Originally Posted by
Brian Hibbs
I'm not certain if you know at all whom you're speaking to? I've spend 20 years actively stocking the widest variety of comics that I possible can in a wildly diverse number of creators and genres. Guess what? Marvel & DC superhero comics still provide better cash flow.
For Comix Experience, Marvel and DC superhero books are, perhaps (I'm at home, not officially checking) 60% of our market share, as opposed to 85%-ish for the greater market. But guess what, they're still 60%.
I'm not trying to screw with you here, or to argue for the sake of arguing, but it is trivially easy to find a triple-digit audience for (say) SECRET INVASION, it is immensely difficult to find the same for (say) ANGRY YOUTH COMICS. And SI is going to be better advertised, come out more frequently, be easier to restock, and going to be available at a better price.
Sales charts are a reflection of the tastes of the audience. You seem to be suggesting that comics retailers everywhere are actively turning away custom, which is, on the face of it, a pretty irrational conclusion.
Sell-through is easily checked by watching proportional monthly drops (or raises), as well as reorders. Clearly in the example of BUFFY as quoted, that first issue sold through just fine, as you can see by the fifty % rise in circ from initial orders to final sales the charts can track (the [bracketed] numbers). Issue #3 had HIGHER initial orders than #2 -- there's another sign of awesome sell-through.
Had the book NOT been a serialized periodical, that paperback sure wouldn't have been $15.95. It would have been AT LEAST $19.95. And, in fact, it probably would have had to have been a $29.99 HC first.
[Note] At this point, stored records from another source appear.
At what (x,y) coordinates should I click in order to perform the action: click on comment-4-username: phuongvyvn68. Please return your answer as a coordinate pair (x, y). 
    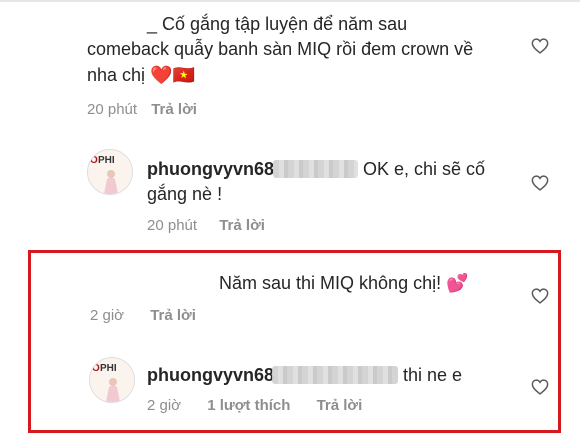
    Looking at the image, I should click on (210, 375).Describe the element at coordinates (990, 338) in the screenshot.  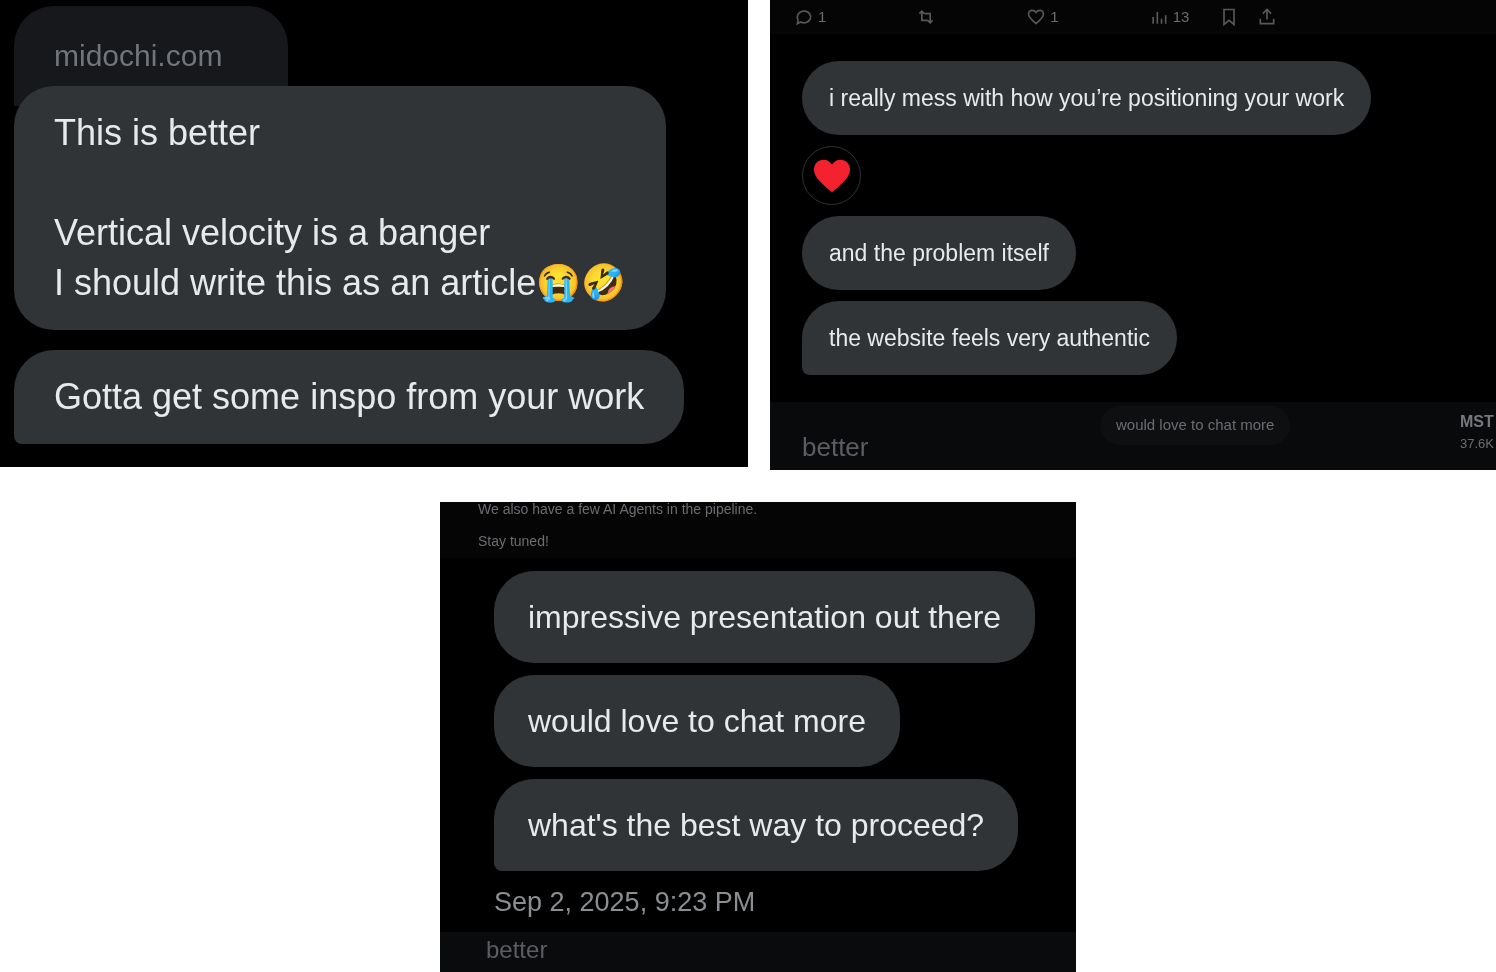
I see `message-text: the website feels very authentic` at that location.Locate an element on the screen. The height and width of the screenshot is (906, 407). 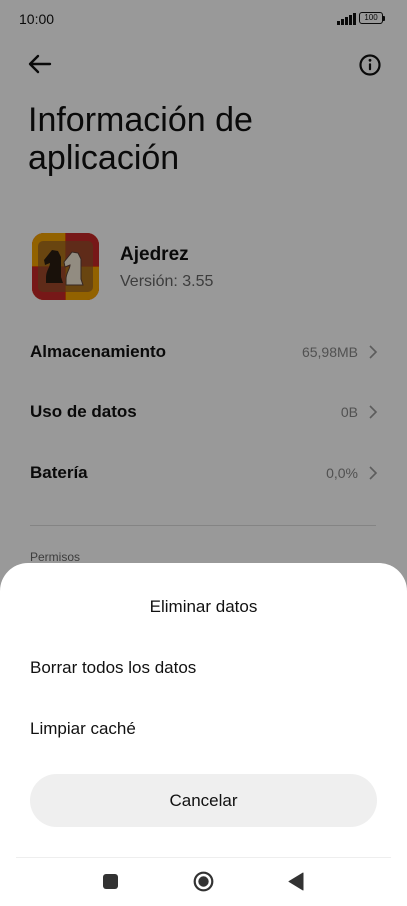
clear-all-data-option: Borrar todos los datos is located at coordinates (113, 668). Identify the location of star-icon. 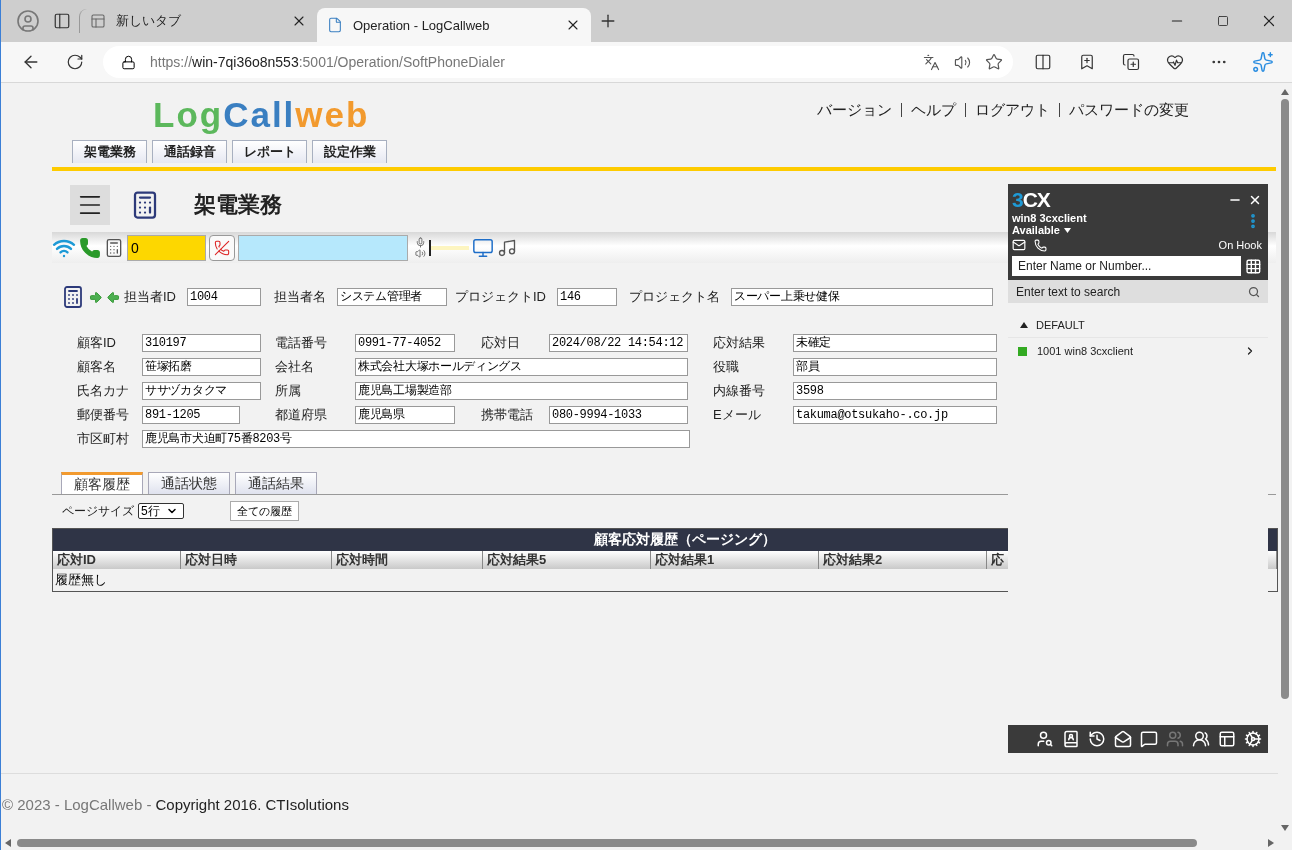
(994, 62).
There are economic realities of page rates and such that you don't appear to be taking into account.
You're moving the goalposts.
It might be the case, but it probably isn't so -- retailers (for the most part) have a good control of their sell-through percentages... otherwise they go out of business rather fast.
If you wanted to reach a logical conclusion generally supported by on-the-ground anecdote, I do rather think you'd find that most stores are more likely to UNDER-order on periodical versions of LOEG or FABLES than OVER-order them.
If I had the answer to that first question, I wouldn't be posting it on a message board -- I'd be selling it to DC for a million dollars (and that would be a bargain!); but you'll have to trust me when I tell you that the percentage of customers that buy a serialized work in periodical form and then ALSO buy the collected edition is vanishingly low, except for an extremely narrow band of products.
If Vertigo published DMZ or SCALPED exclusively as paperbacks, I very much doubt either would have made it to volume three. I also strongly believe that a much smaller percentage of the periodical readers would have become book readers than you do, based upon my actual sales patterns in a real live comics shop, as opposed to some theoretical construct.
For the first question, it's because those two publishers are producing material that the audience wants to read; and they're producing it on a regular basis, so the audience always has something that they want to read, and has a reason to continue coming in.
At Comix Experience, when an issue of EIGHTBALL is released, it roughly sells 200% of UNCANNY X-MEN in the initial 30 day period. On the other hand, there hasn't been an issue of EIGHTBALL in... 3 years? Something like that. There are twelve issues of UNCANNY X-MEN a year, every year (sometimes more)
For the second question, they're not at all conflicting goals. They're complementary ones.
I'll say it again, leaving it here at the end so you can possibly understand its weight better: Perennials provide the profits; periodicals provide the cash flow. Without that cash flow, there won't be perennials.